For example select col1 from tab1 union all select col1 from tab2. If tab1.col1 is decimal(7,2)and tab2.col1 is decimal(38,0),

  • Hive target col is decimal(38,0) (rounds off any decimal value to nearest integer).
  • Spark target col is decimal(38,2) (no round-off).
  • iw_rowid function returns different rowid for spark vs Hive when decimal values are present in natural keys.
  • Spark CAST as timestamp expects epochSeconds while Hive cast expects milliseconds.

See the Spark SQL documentation for any issues.

Compatibility Matrix

FieldTargets created by Spark execution engineTargets created by Hive Execution EngineIngestion Sources
Spark Engine Read?YesYesYes
Spark Engine Write?YesNoNA
Hive Engine Read?Yes (if Hive compatible target)YesYes
Hive Engine Write?NoYesNA

Additive Schema Handling

If only new columns have been added to a source table or pipeline, additive schema handling alters the table to add these columns at the end of the table. Additive schema handling is supported only in the Merge mode.

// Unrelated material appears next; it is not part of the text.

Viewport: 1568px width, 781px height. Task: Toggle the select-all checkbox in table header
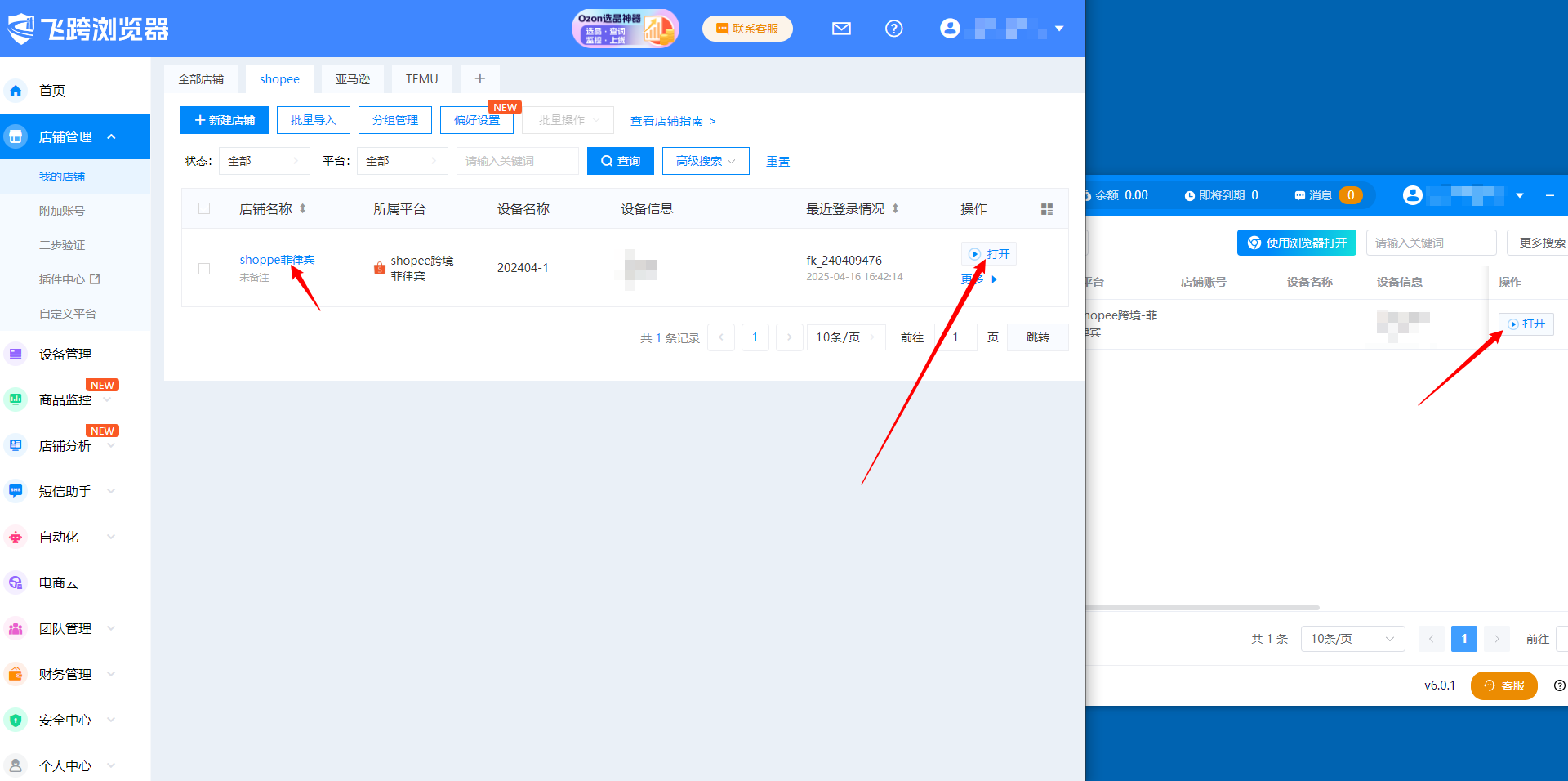click(204, 209)
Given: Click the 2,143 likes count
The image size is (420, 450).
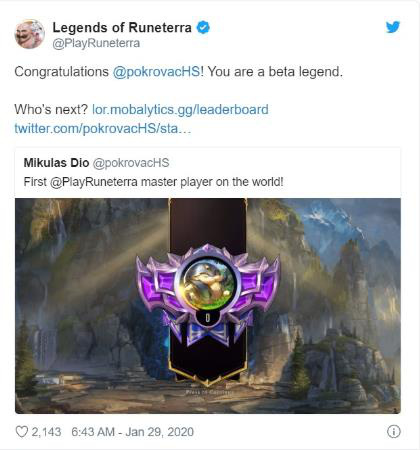Looking at the screenshot, I should 46,432.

The additive schema changes are displayed in build log summary of pipeline.

Limitations

  • The rows for which the new column values are not defined will be assigned as null.
  • Data type of additive columns can only be primitive.
  • Additive columns cannot be part of target properties like natural keys, primary partition columns, etc.
  • Build time of additive schema handling in merge mode is comparatively higher.
  • Additive schema handling will be executed only when no Reference Table is set for Merge Mode in the Target Properties window.
  • Additive schema is currently not supported for MapR-DB targets.

MapR-DB Target

Building a MapR-DB target writes data to the MapR-DB which improves the overall performance in terms of build time as compared to export job.

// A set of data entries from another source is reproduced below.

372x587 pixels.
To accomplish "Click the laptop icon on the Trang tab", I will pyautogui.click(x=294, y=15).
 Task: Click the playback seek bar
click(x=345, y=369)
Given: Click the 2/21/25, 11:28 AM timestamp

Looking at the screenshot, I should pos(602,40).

NOTE: This node is compatible only with Hive execution engine.

  • Double-click the MapR-DB Target node. The Properties page is displayed.
  • Click Edit Configurations .

Following are the steps to apply MapR-DB Target node in pipeline:

Enter the following details:

  • Sync Mode: It includes the following options:
  • Merge: Inserts into MapR-DB based on the ID column values. If ID value already exists, MapR-DB updates existing values with new values.
  • Overwrite: Truncates and reloads data if the MapR-DB table is created by the Infoworks DF, else only Hive metadata layer is redefined. This is achieved through Hive by using managed/external Hive table.
  • MapR-DB Table Path: MapR-DB table name.
  • Existing MapR-DB Table Path: If this field is enabled, the MapR-DB will not be deleted. Else, if the MapR-DB table is created by the Infoworks DF, the table will get deleted and created again in Overwrite mode.
  • Hive Schema Name: Schema in which the Hive table is present.
  • Hive Table Name: Projection over MapR-DB table.
  • MapR-DB Id: The ID value present in source or derived by the user.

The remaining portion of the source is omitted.